Akhir-akhir ini berita tentang penembakan di salah satu majalah kontroversial Charlie Hebdo sedang menjadi trend berita internasional. Lagi-lagi Islam ditunjuk sebagai pelaku penembakan yang menewaskan 12 orang tersebut. Isu terrorism kembali muncul ke permukaan, tak ubahnya tanaman yang daunnya mulai kuning satu saja, maka banyak orang yang panik, mencari-cari cara menemukan air untuk segera menyiramnya. Seolah-olah isu ini tak boleh hilang, karena seluruh dunia sebenarnya tahu, jika tanpa isu ini Islam tentu akan merebak cepat merengkuh hati seluruh penduduk negara-negara Barat. 

Bulan Terbelah di Langit Amerika, aku merasa menjadi satu-satunya orang yang beruntung ketika memutuskan untuk membeli dan membacanya dalam kondisi sekarang ini. Tema yang diangkat bukanlah hal baru, tapi selalu dibutuhkan untuk memupuk kebanggaan sebagai Muslim. Lihatlah, aksi-aksi teroris yang jumlahnya tidak sedikit dan hampir semuanya menyeret Islam membuat muslim banyak menerima deskriminasi. Belum lagi pemberitaan di media-media Barat yang seolah berlomba untuk memojokkan Islam, selalu memuat gambar-gambar seram di bawah judul berita mereka. Sungguh jika tanpa keimanan yang kuat, keyakinan yang tak mampu ditembus, semua itu sangat mudah meluluh lantakkan kepercayaan diri seorang Muslim. Bahkan mungkin ada beberapa Muslim di luar sana yang mulai bertanya-tanya, benarkah Islam adalah agama pembawa kedamaian?

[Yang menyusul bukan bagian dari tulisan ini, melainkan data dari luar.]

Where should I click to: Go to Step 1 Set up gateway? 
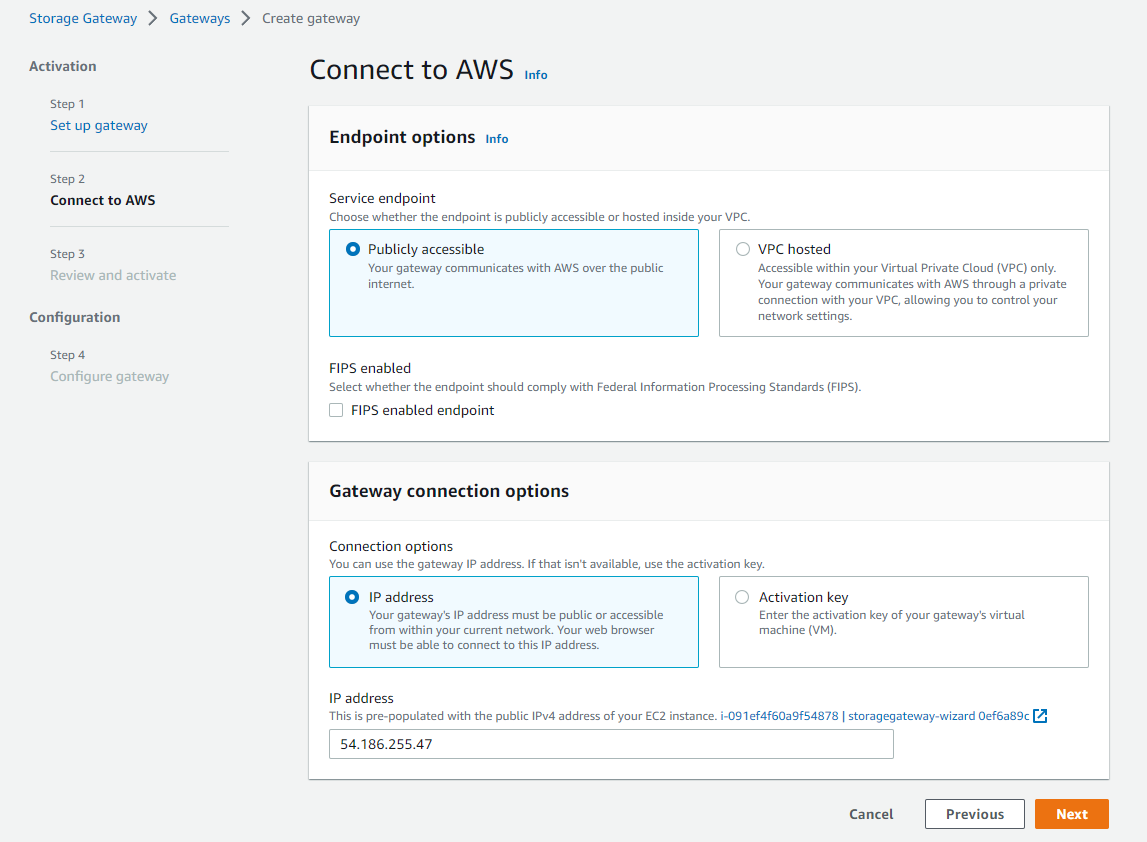point(99,125)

Nah, menjawab pertanyaan tersebut,  buku garapan Hanum Salsabiela dan Rangga Almahendra ini sangat kurekomendasikan untuk dibaca. Suami istri yang memiliki dua misi berbeda saat mendatangi Negeri Patung Liberti ini pada akhirnya bertemu di satu jalan cerita.  Ketika Rangga disibukkan oleh presentasinya dan impian menikmati setiap sudut Amerika Serikat bersama sang istri, perhatian Hanum justru tersita penuh oleh misinya menjawab sebuah pertanyaan “Akankah dunia lebih baik tanpa Islam?”.

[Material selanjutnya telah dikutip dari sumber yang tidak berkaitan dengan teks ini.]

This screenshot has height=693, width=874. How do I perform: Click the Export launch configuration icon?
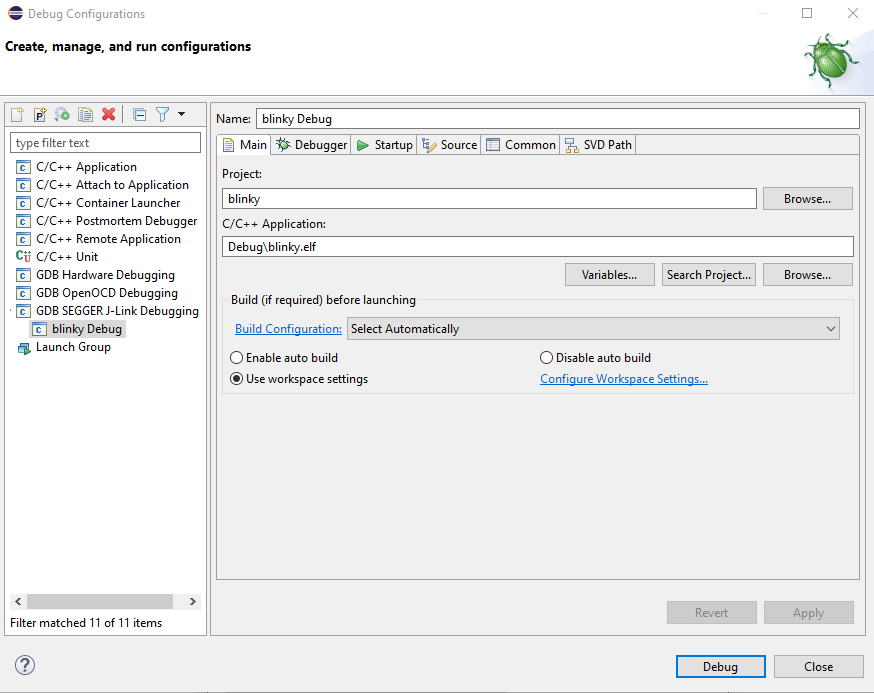pos(62,115)
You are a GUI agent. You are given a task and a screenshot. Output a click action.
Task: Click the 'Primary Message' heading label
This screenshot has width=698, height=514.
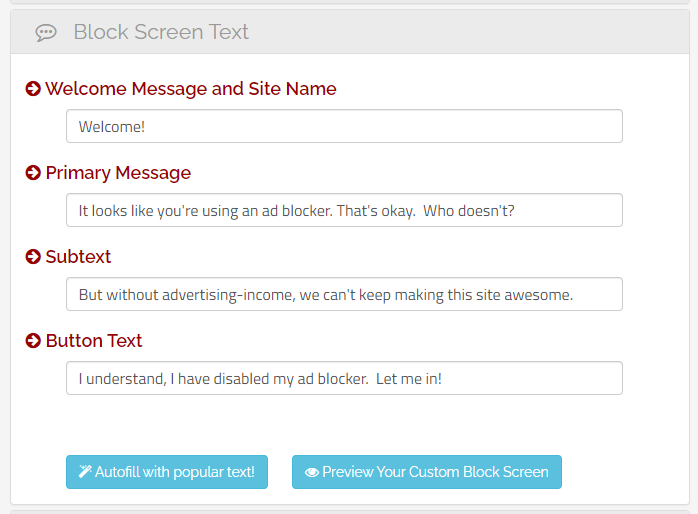(x=118, y=173)
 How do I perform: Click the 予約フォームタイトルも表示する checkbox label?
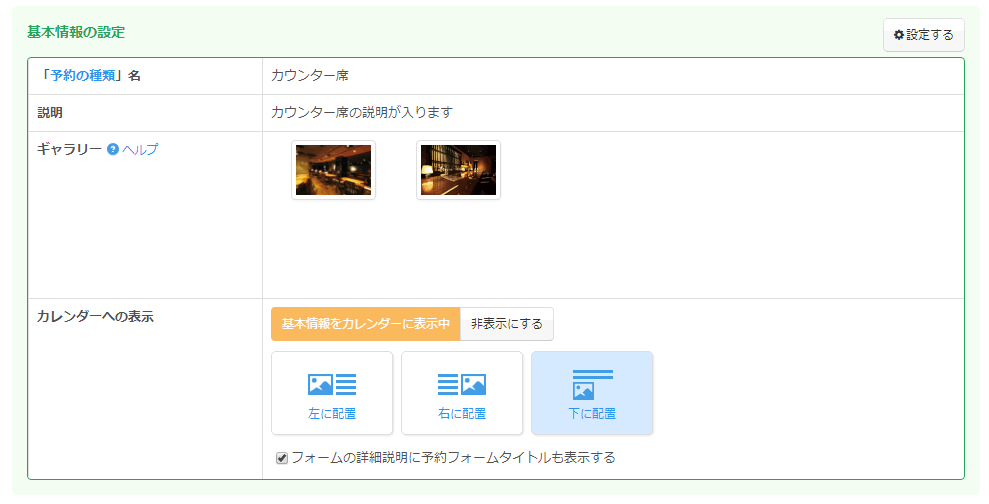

Menuliskan tentang Islam di Negeri Paman Sam, tentu tidak akan pernah melupakan peristiwa kehancuran menara kembar di tahun 2001. Tak ada yang membantah, bahwa sejak peristiwa tersebut Islam justru berkembang pesat di negara adidaya tersebut. Tapi di lain sisi, jutaan kebencian pun tertanam dalam hati penduduk Amerika terhadap Islam. Sebagai akibatnya, tak sedikit Muslim yang bermukim di sana menerima perlakuan yang tidak bersahabat. Untuk Indonesia sendiri bisa terlihat dari sulitnya seseorang yang memiliki nama berbau Islam untuk masuk atau melanjutkan pendidikan di Amerika.

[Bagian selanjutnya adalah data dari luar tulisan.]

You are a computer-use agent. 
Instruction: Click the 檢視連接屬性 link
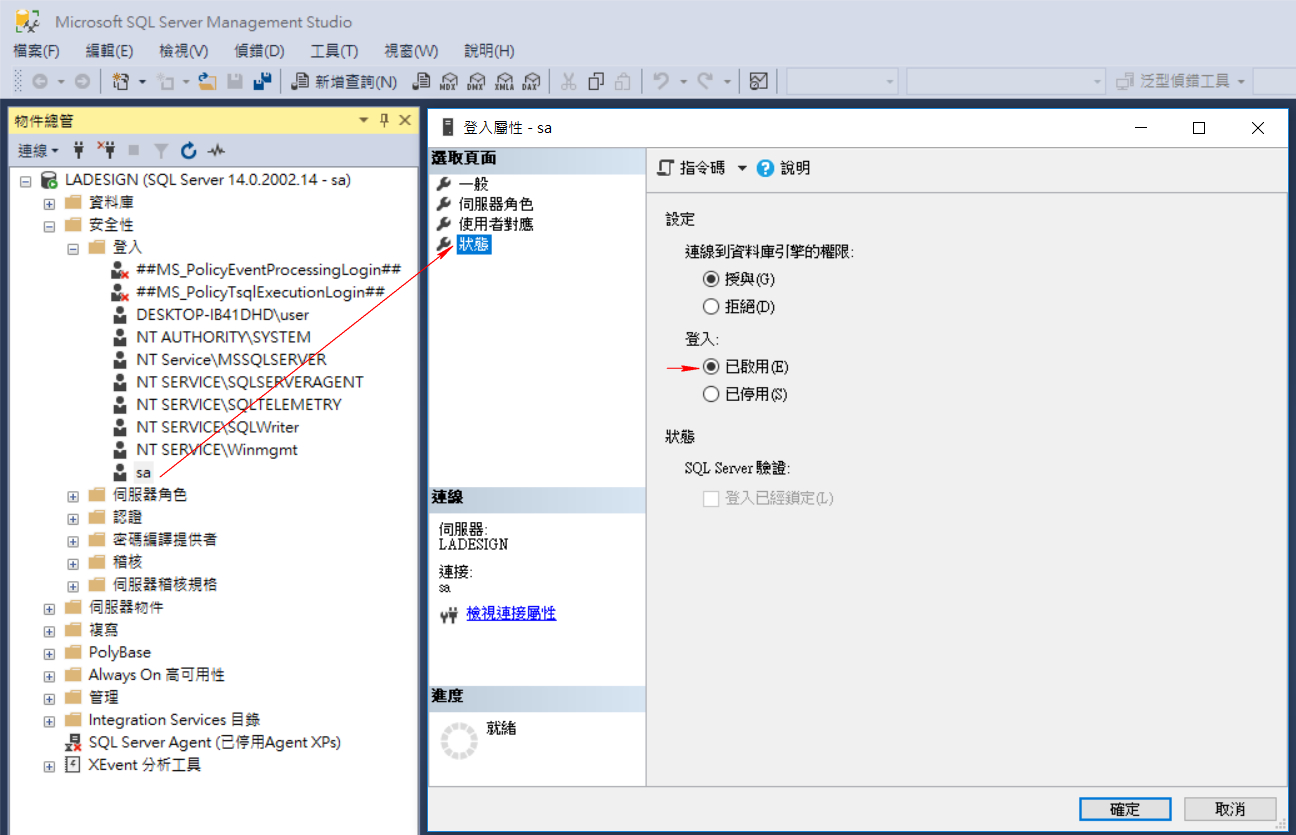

Kebencian non Muslim dan ujian untuk para Muslim pasca tragedi WTC itulah yang kemudian menemani perjalanan Hanum dalam buku ini. Kedua hal tersebut diwakili oleh Jones yang menjadi anti Islam sejak meninggalnya sang istri, dan Azima Hussein yang menjalani kehidupan tidak mudah sejak meninggalnya sang suami. Baik istri Jones atau suami Azima, keduanya sama-sama tewas dalam tragedi WTC yang juga menewaskan ribuan manusia lainnya. 

Ada beberapa pertanyaan yang nantinya akan terjawab setelah membaca buku ini,

Kenapa Julia Collins mengenakan turtle neck tinggi hingga menyentuh dagu dan telinga? Bagaimana detik-detik terakhir suami Azima menjemput ajalnya? Apa yang ingin ia berikan pada sang istri di hari itu? Benarkah istri Jones meninggal saat ia benar-benar sudah berada di puncak usaha untuk menyelamatkan diri? Benarkah Colombus adalah orang pertama yang menemukan benua Amerika? Benarkah Thomas Jefferson, pembelajar ilmu multidisiplin  dan meraih summa cumlaude untuk semua disiplin ilmu yang ia pelajari hingga menjadi presiden Amerika sekaligus pencipta The Jefferson Bible, juga memiliki dan mempelajari Al quran? Benarkah pahatan wajah nabi Muhammad saw ada di dinding Mahkamah Agung Amerika Serikat dengan judul lukisan ‘The Great Law Givers on Earth”? Dan benarkah potongan surah An Nisaa’ ayat 135 tertulis di gerbang Fakultas Hukum Universitas Harvard?

Menggetarkan. Ya, jangankan melihat atau mendengarkan langsung, membacanya saja sudah membuat hati bergetar. Siapa yang menyangka sebuah negara raksasa yang paling disegani di abad ini pada kenyataannya begitu dekat dengan Islam secara tidak langsung. Belum lagi saat membaca kalimat-kalimat Jefferson yang dipahat pada patungnya yang menghadap White House, semua orang rasanya tidak akan percaya.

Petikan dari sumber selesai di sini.